In
the closing weeks of 2016, Google published an article that quietly
sailed under most people’s radars. Which is a shame, because it may just
be the most astonishing article about machine learning that I read last
year.
Don’t
feel bad if you missed it. Not only was the article competing with the
pre-Christmas rush that most of us were navigating — it was also tucked
away on Google’s Research Blog, beneath the geektastic headline Zero-Shot Translation with Google’s Multilingual Neural Machine Translation System.
This doesn’t exactly scream must read,
does it? Especially when you’ve got projects to wind up, gifts to buy,
and family feuds to be resolved — all while the advent calendar
relentlessly counts down the days until Christmas like some kind of
chocolate-filled Yuletide doomsday clock.
Luckily, I’m here to bring you up to speed. Here’s the deal.
Up
until September of last year, Google Translate used phrase-based
translation. It basically did the same thing you and I do when we look
up key words and phrases in our Lonely Planet language guides. It’s
effective enough, and blisteringly fast compared to awkwardly thumbing
your way through a bunch of pages looking for the French equivalent of
“please bring me all of your cheese and don’t stop until I fall over.”
But it lacks nuance.
Phrase-based
translation is a blunt instrument. It does the job well enough to get
by. But mapping roughly equivalent words and phrases without an
understanding of linguistic structures can only produce crude results.
This
approach is also limited by the extent of an available vocabulary.
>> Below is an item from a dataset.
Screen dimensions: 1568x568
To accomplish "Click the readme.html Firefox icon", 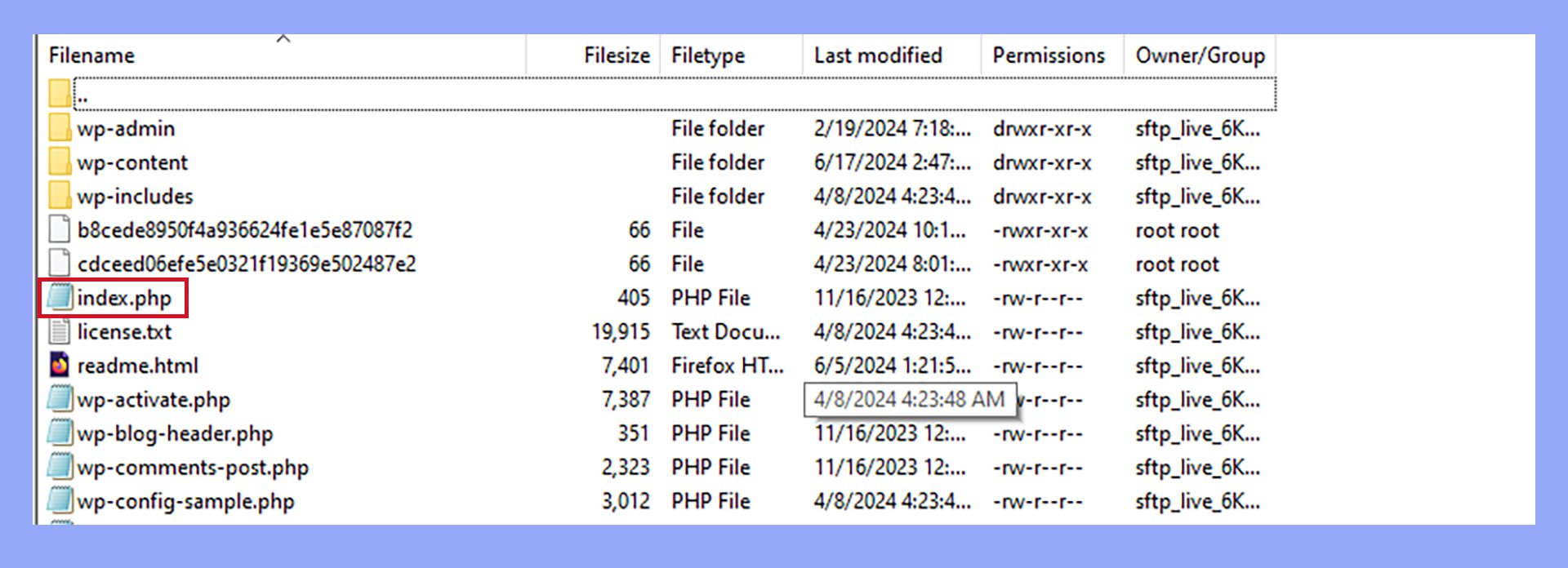I will click(60, 366).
Phrase-based translation has no capacity to make educated guesses at
words it doesn’t recognize, and can’t learn from new input.
All
that changed in September, when Google gave their translation tool a
new engine: the Google Neural Machine Translation system (GNMT). This
new engine comes fully loaded with all the hot 2016 buzzwords, like neural network and machine learning.
The
short version is that Google Translate got smart. It developed the
ability to learn from the people who used it. It learned how to make
educated guesses about the content, tone, and meaning of phrases based
on the context of other words and phrases around them. And — here’s the
bit that should make your brain explode — it got creative.
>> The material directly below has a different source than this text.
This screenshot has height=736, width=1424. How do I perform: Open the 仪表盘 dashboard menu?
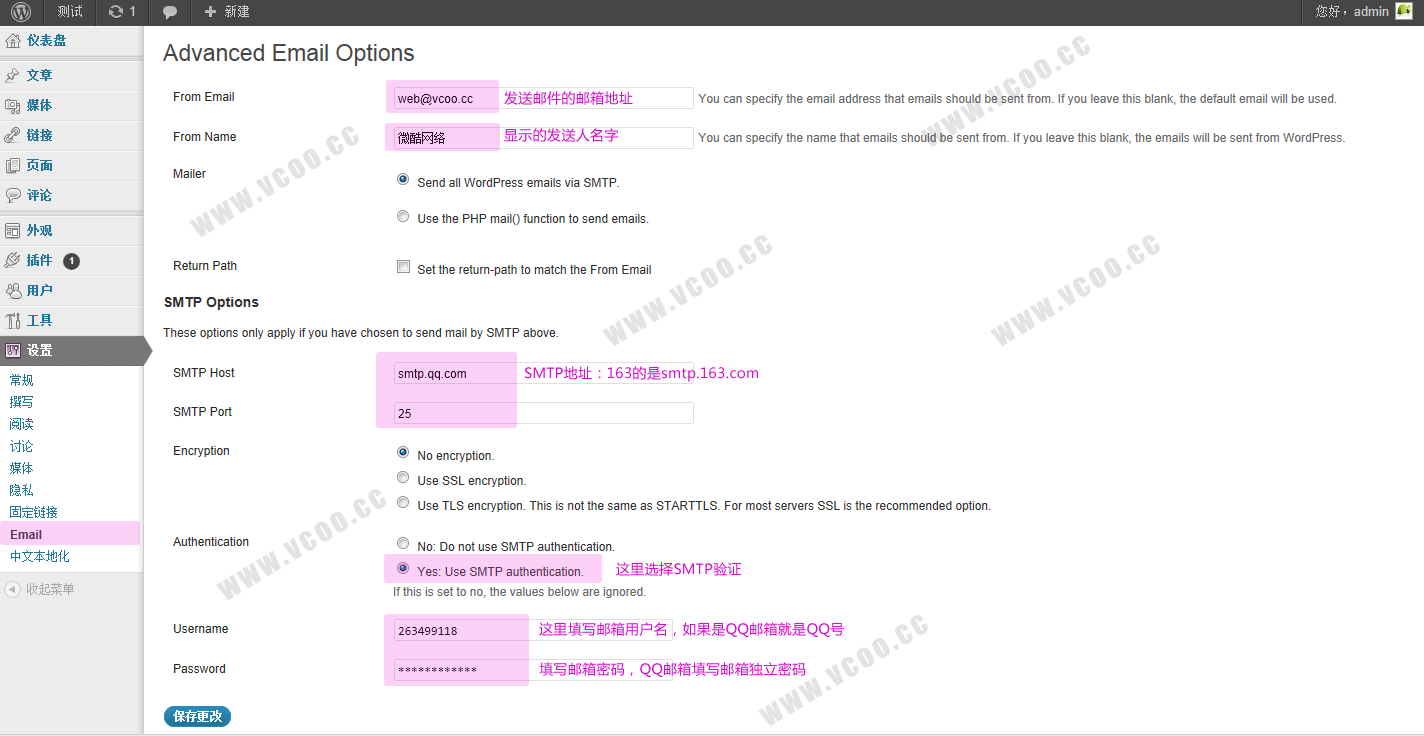[x=46, y=41]
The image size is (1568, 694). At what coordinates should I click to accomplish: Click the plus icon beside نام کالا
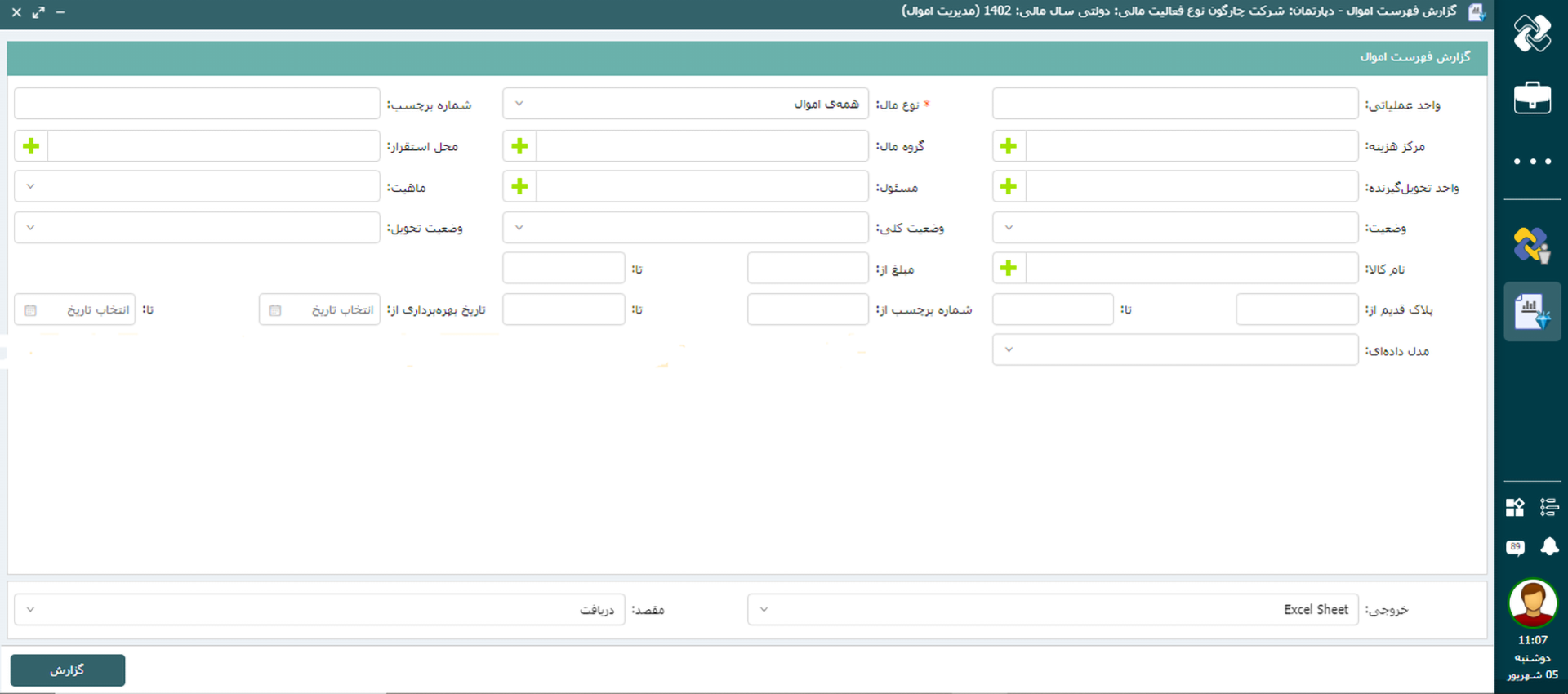(1009, 269)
Google Translate invented its own language to help it translate more effectively.
What’s more, nobody told it to. It didn’t develop a language (or interlingua,
as Google call it) because it was coded to. It developed a new language
because the software determined over time that this was the most
efficient way to solve the problem of translation.
Stop
and think about that for a moment. Let it sink in. A neural computing
system designed to translate content from one human language into
another developed its own internal language to make the task more
efficient. Without being told to do so. In a matter of weeks.
To
understand what’s going on, we need to understand what zero-shot
translation capability is. Here’s Google’s Mike Schuster, Nikhil Thorat,
and Melvin Johnson from the original blog post:
Let’s
say we train a multilingual system with Japanese⇄English and
Korean⇄English examples. Our multilingual system, with the same size as a
single GNMT system, shares its parameters to translate between these
four different language pairs. This sharing enables the system to
transfer the “translation knowledge” from one language pair to the
others. This transfer learning and the need to translate between
multiple languages forces the system to better use its modeling power.
This
inspired us to ask the following question: Can we translate between a
language pair which the system has never seen before? An example of this
would be translations between Korean and Japanese where Korean⇄Japanese
examples were not shown to the system. Impressively, the answer is
yes — it can generate reasonable Korean⇄Japanese translations, even
though it has never been taught to do so.
Here
you can see an advantage of Google’s new neural machine over the old
phrase-based approach. The GMNT is able to learn how to translate
between two languages without being explicitly taught. This wouldn’t be
possible in a phrase-based model, where translation is dependent upon an
explicit dictionary to map words and phrases between each pair of
languages being translated.
And this leads the Google engineers onto that truly astonishing discovery of creation:
The
success of the zero-shot translation raises another important question:
Is the system learning a common representation in which sentences with
the same meaning are represented in similar ways regardless of
language — i.e. an “interlingua”? Using a 3-dimensional representation
of internal network data, we were able to take a peek into the system as
it translates a set of sentences between all possible pairs of the
Japanese, Korean, and English languages.
Within
a single group, we see a sentence with the same meaning but from three
different languages. This means the network must be encoding something
about the semantics of the sentence rather than simply memorizing
phrase-to-phrase translations. We interpret this as a sign of existence
of an interlingua in the network.
So
there you have it. In the last weeks of 2016, as journos around the
world started penning their “was this the worst year in living memory”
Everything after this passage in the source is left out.